Hepatitis C virus: Is it time to say goodbye yet? Perspectives and challenges for the next decade

Abstract

The majority of individuals exposed to hepatitis C virus (HCV) establish a persistent infection, which is a leading cause of chronic liver disease, cirrhosis and hepatocellular carcinoma. Major progress has been made during the past twenty-five years in understanding the HCV life cycle and immune responses against HCV infection. Increasing evidence indicates that host genetic factors can significantly influence the outcome of HCV infection and the response to interferon alpha-based antiviral therapy. The arrival of highly effective and convenient treatment regimens for patients chronically infected with HCV has improved prospects for the eradication of HCV worldwide.

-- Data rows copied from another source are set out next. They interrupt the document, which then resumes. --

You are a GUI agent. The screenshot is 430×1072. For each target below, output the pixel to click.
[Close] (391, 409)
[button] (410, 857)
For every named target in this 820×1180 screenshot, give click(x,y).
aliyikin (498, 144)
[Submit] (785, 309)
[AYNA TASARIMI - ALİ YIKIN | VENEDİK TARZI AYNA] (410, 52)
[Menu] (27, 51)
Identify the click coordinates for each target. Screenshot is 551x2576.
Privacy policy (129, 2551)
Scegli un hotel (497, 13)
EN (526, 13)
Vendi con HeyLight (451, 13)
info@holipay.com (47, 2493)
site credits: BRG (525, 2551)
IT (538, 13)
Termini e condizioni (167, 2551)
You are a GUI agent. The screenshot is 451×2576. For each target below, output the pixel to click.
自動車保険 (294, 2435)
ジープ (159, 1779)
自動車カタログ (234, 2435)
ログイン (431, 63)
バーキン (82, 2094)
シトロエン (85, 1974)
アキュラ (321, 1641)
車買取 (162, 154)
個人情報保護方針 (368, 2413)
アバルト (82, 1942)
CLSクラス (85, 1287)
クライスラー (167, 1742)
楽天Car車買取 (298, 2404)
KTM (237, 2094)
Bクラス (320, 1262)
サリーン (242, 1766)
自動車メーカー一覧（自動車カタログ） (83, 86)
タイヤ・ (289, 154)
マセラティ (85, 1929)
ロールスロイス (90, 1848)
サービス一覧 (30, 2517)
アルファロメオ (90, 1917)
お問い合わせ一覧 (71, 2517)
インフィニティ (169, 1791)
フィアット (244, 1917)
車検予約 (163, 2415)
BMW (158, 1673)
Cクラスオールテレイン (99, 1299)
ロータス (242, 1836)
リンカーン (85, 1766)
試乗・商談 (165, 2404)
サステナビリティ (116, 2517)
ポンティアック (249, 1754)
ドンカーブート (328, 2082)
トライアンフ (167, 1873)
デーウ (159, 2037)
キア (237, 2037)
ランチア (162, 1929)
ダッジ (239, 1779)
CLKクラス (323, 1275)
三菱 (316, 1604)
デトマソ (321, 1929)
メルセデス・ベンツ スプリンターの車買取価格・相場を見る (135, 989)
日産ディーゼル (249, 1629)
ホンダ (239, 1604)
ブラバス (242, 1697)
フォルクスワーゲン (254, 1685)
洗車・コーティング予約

Clinical trials are evaluating the best anti-viral drug combination, treatment doses and duration. The new treatments are better-tolerated and have shown success rates of more than 95%. However, the recent breakthrough in HCV treatment raises new questions and challenges, including the identification of HCV-infected patients and to link them to appropriate health care, the high pricing of HCV drugs, the emergence of drug resistance or naturally occurring polymorphism in HCV sequences which can compromise HCV treatment response. Finally, we still do not have a vaccine against HCV. In this concise review, we will highlight the progress made in understanding HCV infection and therapy. We will focus on the most significant unsolved problems and the key future challenges in the management of HCV infection.

Keywords: Direct-acting antivirals; Drug resistance; Hepatitis C virus; Host genetics; Pathogenesis; Vaccine.

Figure 1

Milestones in hepatitis C virus basic research and treatment. HCV: Hepatitis C virus; DAA: Direct-acting antiviral; IFN: Interferons; IL28B: Interleukin-28B; RBV: Ribavirin; pegIFNα: Pegylated interferon-alpha.